In its recent Alabama death penalty assessment, the ABA team articulated three particular concerns about counsel in capital cases. First, the matter of qualifications. The only requirement of a lawyer appointed in a capital case – and the law only requires that one lawyer be appointed – is that he or she have five years of criminal defense experience. He or she need not be a full-time “criminal lawyer” – handling several criminal cases will suffice. And even this minimal requirement isn’t even always enforced. Why is this qualification too thin? Capital work is extremely high stakes and requires serious trial talent. But even more so, it requires a skill distinct from other criminal work: the ability to litigate the punishment issues of mitigation and aggravation. Mitigation in capital cases is exceptionally complex, requiring excellent interview and investigation skills, the ability to frame a compelling narrative (that looks very different from the guilt/innocence narrative), and a talent for understanding how to make guilt/innocence issues work in tandem (not conflict) with life/death issues. A general practitioner with some background in criminal cases won’t learn this stuff. Nobody would choose to have a cornonary bypass with a doctor who’d done a few heart surgeries, here and there. The same holds true with capital cases.

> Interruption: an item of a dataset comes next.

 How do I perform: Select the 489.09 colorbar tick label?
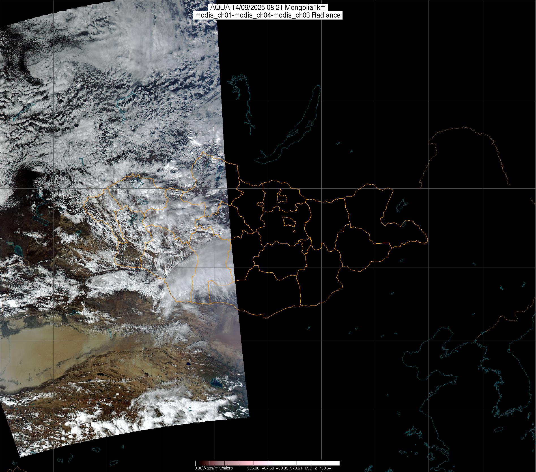pyautogui.click(x=286, y=468)
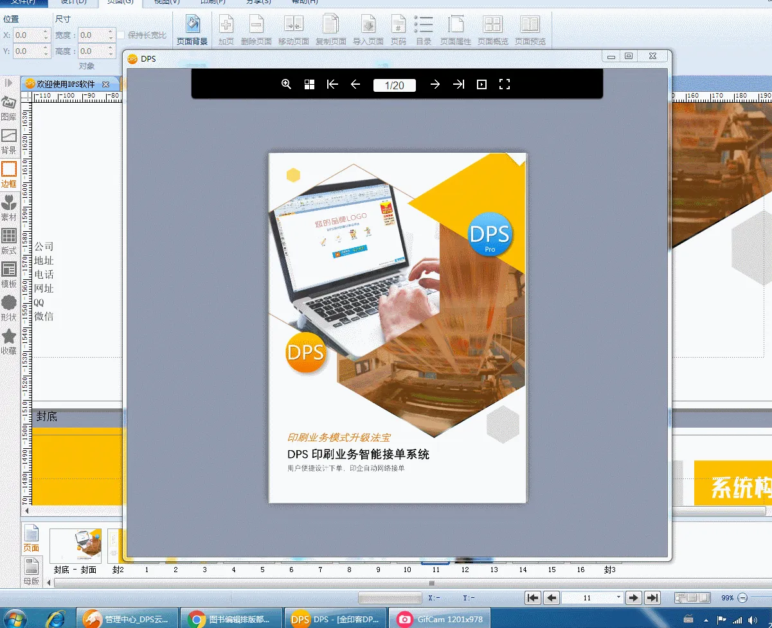Enter fullscreen mode in preview
Screen dimensions: 772x628
[x=505, y=84]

A second challenge is the state’s lack of training requirements. The amount of specialized training required of appointed counsel in capital cases? None. And when you have untrained defenders trying their first capital case all allone, that effectively turns capital defendants into guinea pigs.

Finally, there is the matter of compensation. Until 1999, Alabama capped fees in capital cases at $2000. Most people currently on death row were convicted under that cap. The limit has been lifted, and fees – meager as they are ($40/hour for out of court work; $60/hour for in-court) – can at least match the needs of an individual case. The same is not true on appeal, however, where fees remain capped at $2000. When you consider how long it takes simply to review a 1500 page trial record, one can only expect an appellate lawyer to do the most cursory job on these cases. And when it comes to post-conviction representation – state collateral challenges – Alabama offers even less. Alabama is one of only two states that does not guarantee counsel in these proceedings. A judge has the discretion to appoint counsel, but the fee cap is $1000.

As I am writing in a separate post, I think the answer to many of these challenges is a properly funded public defender. But at minimum, the state should follow the ABA’s recommendation that it appoint a statewide commission on indigent defense. The starting point for any fair and accurate death penalty system is provision of quality defense services. Indeed, such services are a precondition to a just capital punishment regime. Put simply, it’s a matter of good government.


 June 13, 2006 at 1:04 pm   Posted in: Capital Punishment, Criminal Law, Criminal Procedure   Print This Post Print This Post

Responses (1)

  1. UA Law Student - June 14, 2006 at 10:46 am

    First, I must admit that I consider myself a conservative Republican but am also very much anti-death penalty. There are many reasons why the death penalty should be stopped in Alabama such as racial and social inadequacies in the system. However, one reason that I often think is overlooked involved the economics of the death penalty. Though I do not have the statistics present, it is far far more expensive to execute someone than life imprisonment. The state of Alabama would save millions of dollars a year if there wasn’t a death penalty. Sure there might be some deterrent element to the death penalty but I can’t imagine that the millions saved couldn’t be used for education or police officers and more effectively deter crime.

    On a different note, Alabama AG Troy King’s comments to the ABA’s findings are embarassing and ridiculous: “The ABA is a liberal, activist organization with an agenda they constantly push,” King said. I will be voting for Riley for Governor, Drayton Nabers for Chief Justice, but Troy King will never ever get my vote (unless Larry Darby, the white supremacist, had actually beaten John Tyson in the Democratic primary).